I taught myself what I know about single malt from listening to podcasts or watching videos or tastings with my pseudo expert friends, Jevan and Alfredo. I’m not a professional taster but I know at thing or two. Spend a few hours with me to get the gist…Then go spend a lifetime enjoying the stuff.
The excitement and passion for single malt whiskey can translate across many subjects: rum; chocolate; fine dining; cigars. To experience anything fully, you have to learn the language it speaks and develop the tools needed to recognise nuance. Otherwise the whole thing is lost on you. Single malt is a foreign drink to the Caribbean and the language used to describe it sounds so foreign: damson fruit; oak; wheat; malt; peat; these aren’t things we’re used to.

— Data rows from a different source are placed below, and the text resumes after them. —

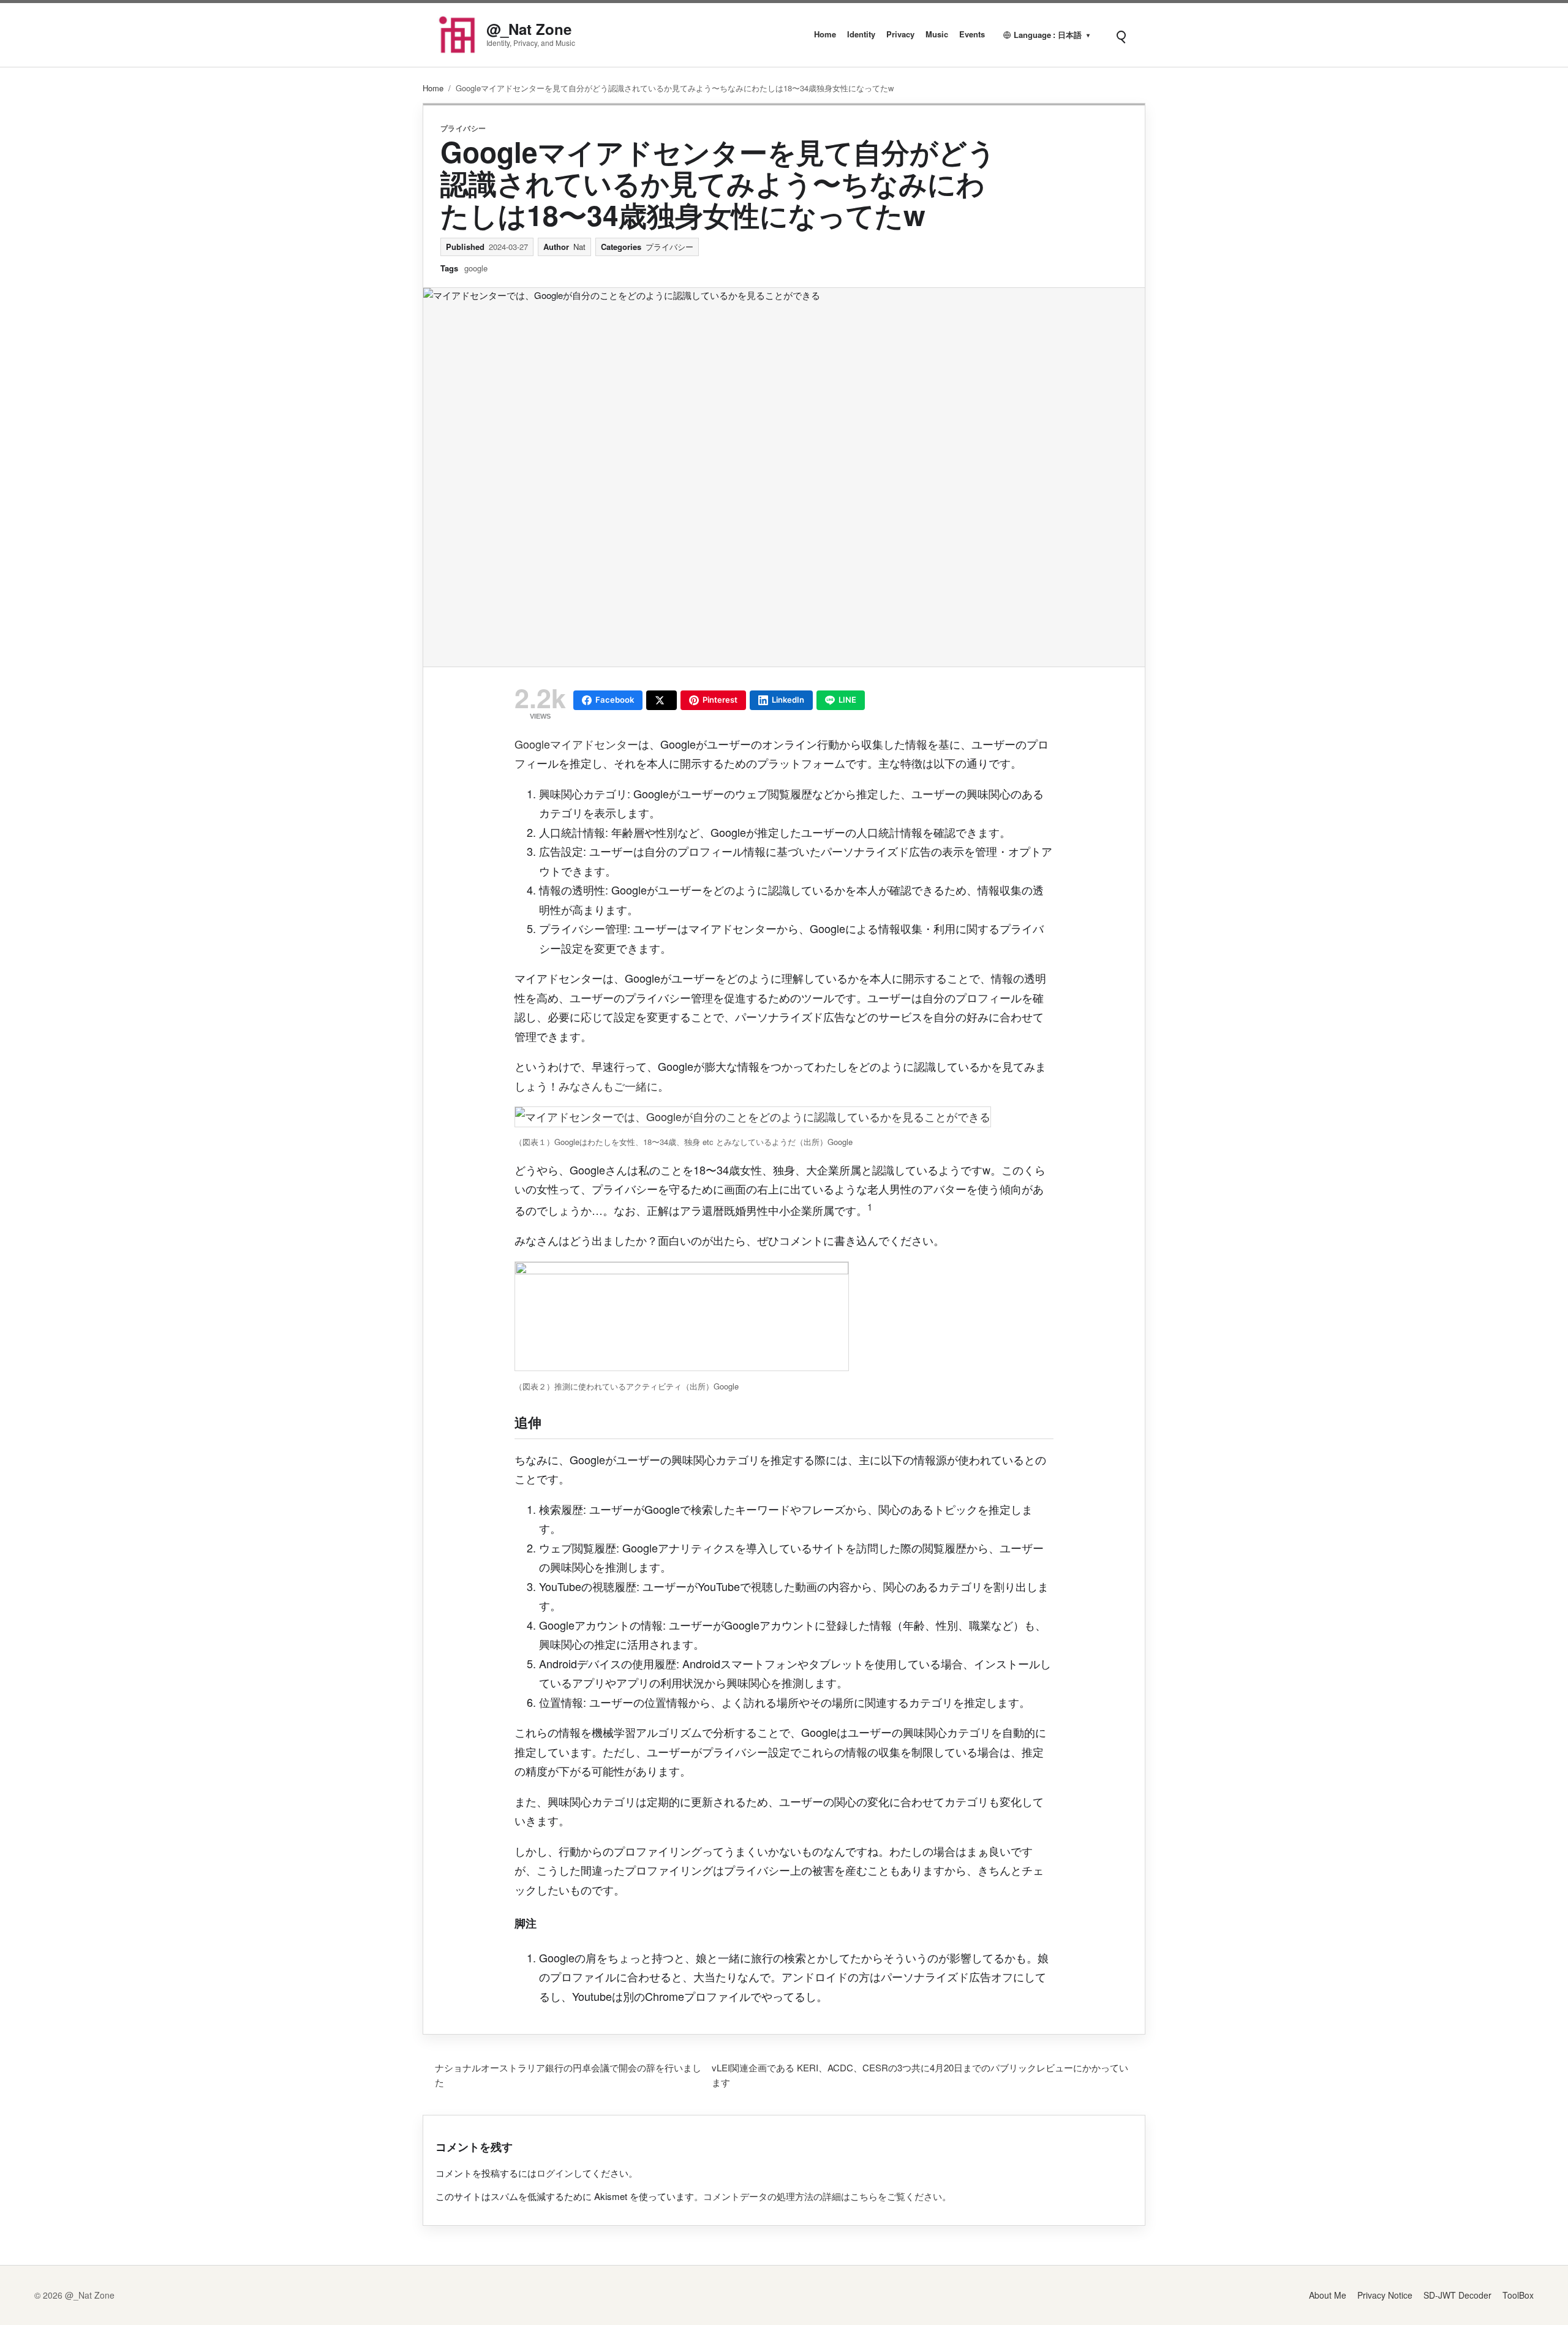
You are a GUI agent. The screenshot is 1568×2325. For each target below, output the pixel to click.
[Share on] (661, 700)
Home (825, 34)
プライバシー (463, 128)
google (476, 268)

So I try to apply coconut to single malt because we know so many varieties of it: desiccated coconut; shredded coconut; the coconut you stole from your mother’s kitchen counter when she was making Sunday callaloo; Chinee coconut from the vendor’s van ‘round the Savannah; coconut husk left out in the sun for a day compared to coconut husk that’s been on a beach for a month. All these give off different smells and we know their nuances and all can be applied to describe single malts.
If someone asks for, say, a [peaty, smoky single malt] Talisker-and-Coke, it’s a waste of the spirits. The probability is the person never tasted the Talisker it on its own. Now drinking is for drinking and there’s no right way or wrong way – but there is an inappropriate way. If you appreciate what Talisker is and you consciously decide it will go better with Coke, that’s fine. I know some single malt connoisseurs in India who drink their single malts with tea and don’t miss a tasting note because they find the tea helps bring out the single malt taste for them. But, mostly, Talisker-and-Coke is just wasting the Talisker.
The best thing about spending way too much on single malt whiskey is that it’s cheaper than an outside woman. The worst is that it’s cheaper than an outside woman.
A Trini can see situations develop before anyone else and then influence the outcome for sport! Don’t play all-fours with a Trini unless you are prepared to get more than your Jack hung!
I am not really a nationalist and I don’t feel mushy inside when I hear the anthem. But this little rock is my home and it’s the place I know and understand. Yes, there are lots of reasons to exit and lots to stay but, darn, I still love looking out the window when I land at Piarco!